> _Supplied entries_

## Begin

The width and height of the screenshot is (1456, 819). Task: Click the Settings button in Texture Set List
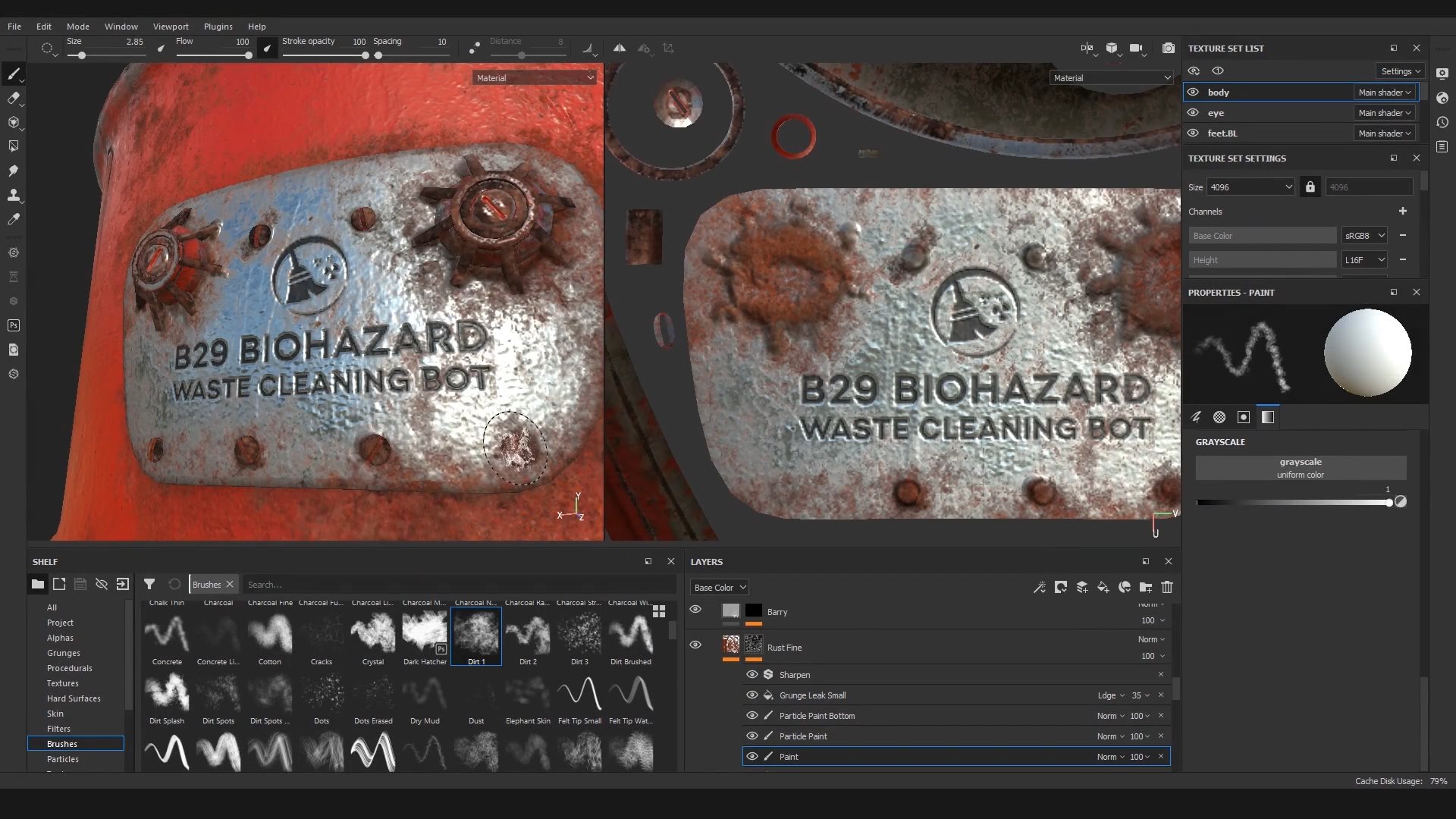click(x=1400, y=71)
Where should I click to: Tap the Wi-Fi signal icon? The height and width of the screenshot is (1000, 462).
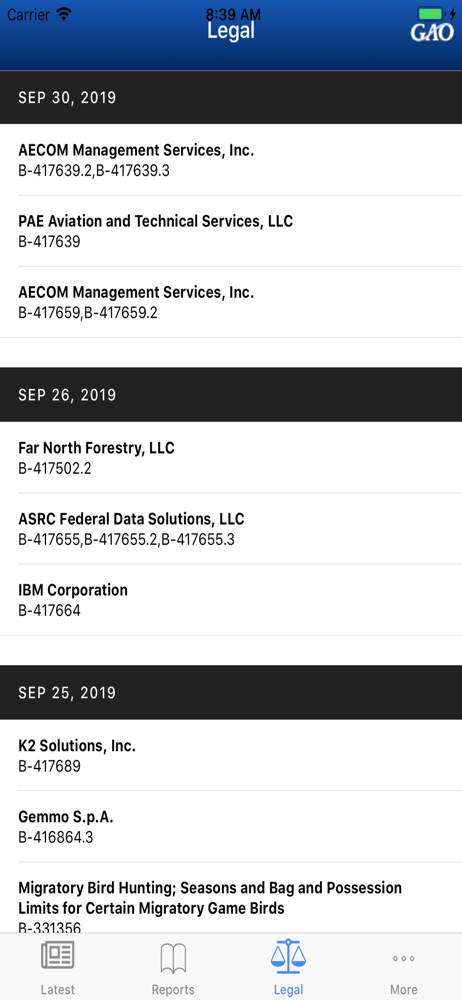[64, 13]
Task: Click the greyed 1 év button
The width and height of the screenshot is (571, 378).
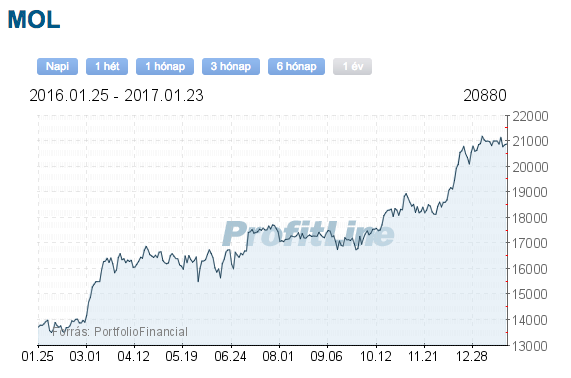Action: coord(352,66)
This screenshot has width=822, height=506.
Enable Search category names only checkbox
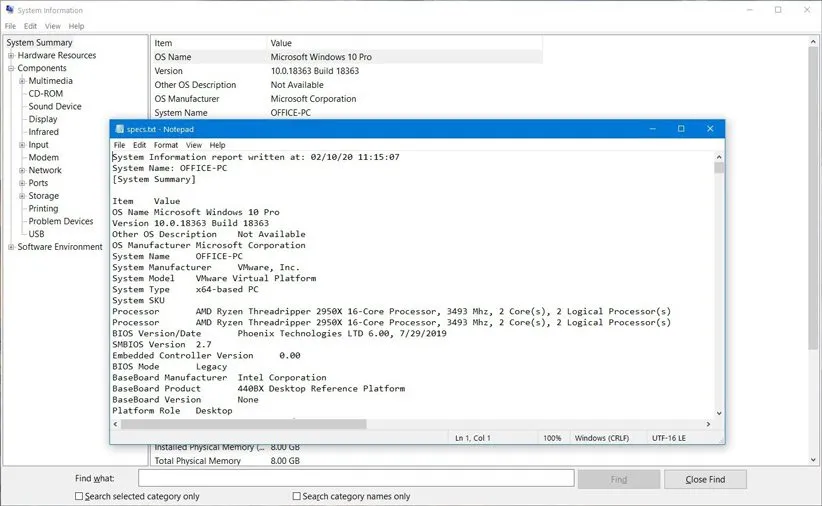(x=297, y=496)
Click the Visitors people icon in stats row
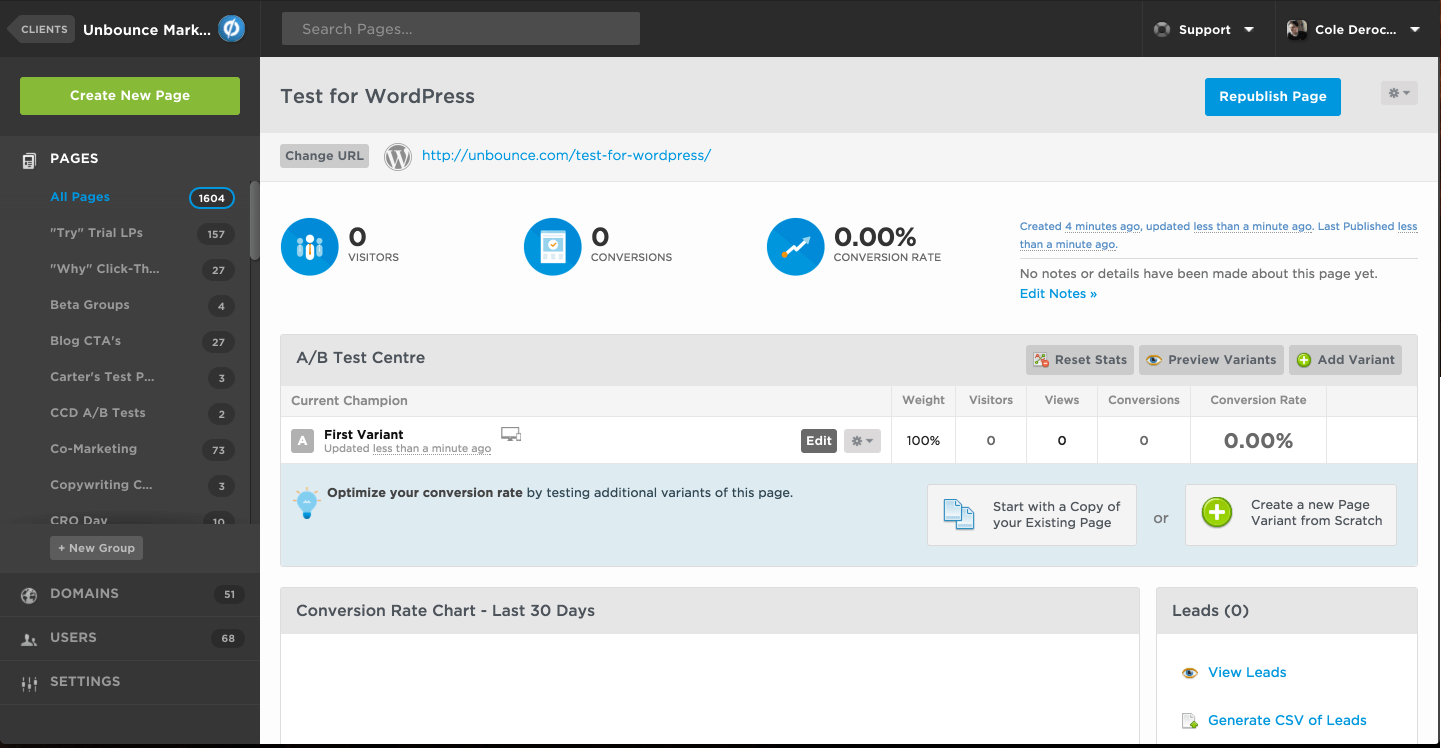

## End

> _Objective_
Please rewrite all of the lines above, changing every "screenshot" to "image" and keeping everything else the same. Leave the pictures out.

> _Solution for this task_
The width and height of the image is (1456, 819). Task: Click the Settings button in Texture Set List
click(x=1400, y=71)
Where should I click to: Tap the Wi-Fi signal icon? The height and width of the image is (1000, 462).
[64, 13]
Task: Click the greyed 1 év button
The width and height of the image is (571, 378).
Action: coord(352,66)
This image has width=822, height=506.
Enable Search category names only checkbox
(x=297, y=496)
Click the Visitors people icon in stats row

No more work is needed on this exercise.